等众人离去之后,桌上只坐着成雪的父亲,她站在边上,稍微沉默了片刻,她的父亲才开口说道:“雪儿,在军中一切都好吗?”
成雪低着头回答道:“嗯,一切都好,大家都很照顾我。”
她的父亲笑着点头,这是成雪进屋之后第一次看到父亲笑了,不过他的笑脸也很严肃,看不出喜悦,成雪的父亲继续说道:“你比你的哥哥姐姐都要出色,在军中这么久,定是要吃很多苦的,只有你坚持下来了,我很欣慰。”
成雪抬起头,嘴角慢慢扬起,父亲很少夸奖她,今天不知是怎么了,竟然夸起自己了,她带着些许喜悦说道:“不苦,我在军中结识了几个好友,我很喜欢和他们在一起。”
她父亲的眼中掠过一道精芒,说道:“嗯,你的三个伙伴都很出色,可有你喜欢的?”
突然的询问,让成雪不好意思起来,抠了抠手指,不知该怎么回答,她只是当他们为队友,从来没有过这方面的想法,现在仔细想想,脑海里一片空白,突然间闪过一个画面,在风回岭上,那个来自地狱的血色背影,“怎么会想起他呀!”
她的父亲见她迟迟不说话,扭扭捏捏的,知道其中有些意思,说道:“看来我猜的没错,是何家那个小子吧,和我眼光一样,以他现在展现出来的天赋,将来定是何家的继承人,何家的势力在同开区是数一数二的,若是联姻我们成家必定能再进一步呀。”
成雪猛然抬头,惊恐的说道:“父亲,不是的。”
“什么不是的,你现在是近水楼台,一定得笼络住何墨的心,成家将来也要靠你了,另外两个也很有天赋,但是都没有什么背景,能收为己用是最好的,若是想攀上成家骗取什么好处,就尽早防备着。”成雪的父亲不容置疑的说着,之后就离开了,留下成雪独自一人。
成雪站在原地,她此刻全身冰凉,心也是凉的,若不是还能跳动,就真的成为死物了,慢慢走到墙根处,眼中的泪水滴滴往下滚落,虽然已经想到会是落泪的结局,但是这一次却是那么的不甘心,眼泪在脸上无情的划刻,留下了一生都无法抹去的痕迹。

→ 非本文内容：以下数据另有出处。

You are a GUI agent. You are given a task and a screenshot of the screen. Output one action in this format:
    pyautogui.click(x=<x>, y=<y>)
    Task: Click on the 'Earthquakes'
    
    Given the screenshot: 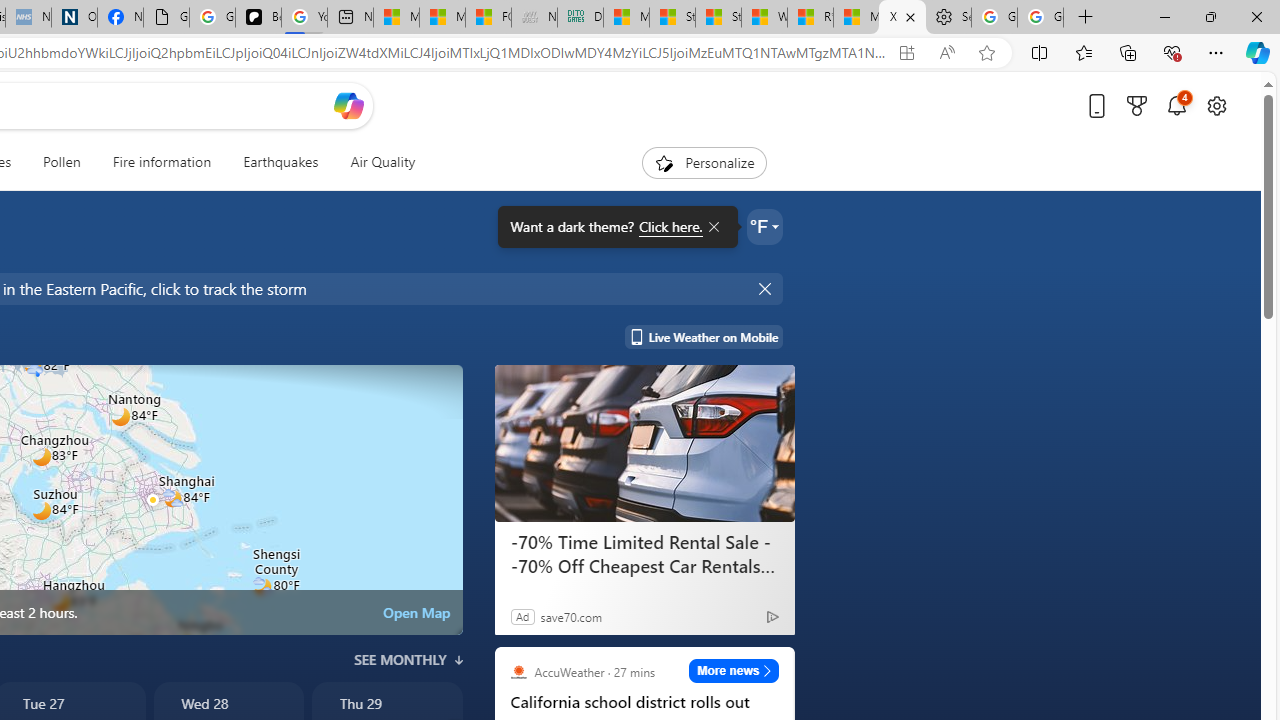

此刻她的心里没有怪父亲,而是怪自己,怪自己没有勇气与父亲说明一切,没有勇气站起来反抗父亲,没有勇气拒绝家族的安排。“为什么,为什么我不能和黑哥一样与家族对抗,为什么我不能像石头那样无所畏惧,为什么我不能如小星那样坚守自我。我就是做不到,我永远是父亲的一个物品,我的人生没有选择,因为我就姓成。”她的心里想着这些话语,渐渐的找不到心的方向,渐渐的心如死灰。
成雪独自落泪,她没有察觉到身后传来一阵温软,母亲在后面环抱住了她,抚顺她的头发,母亲现在能做的只有这些,同开城里的家族都是如此,子女们没有选择,从来都是家族的棋子,她多么希望成雪只是贫民家的孩子,但是命运就是这样安排的,她只能付出数不清的眼泪,母女二人一夜无语,静默的站着。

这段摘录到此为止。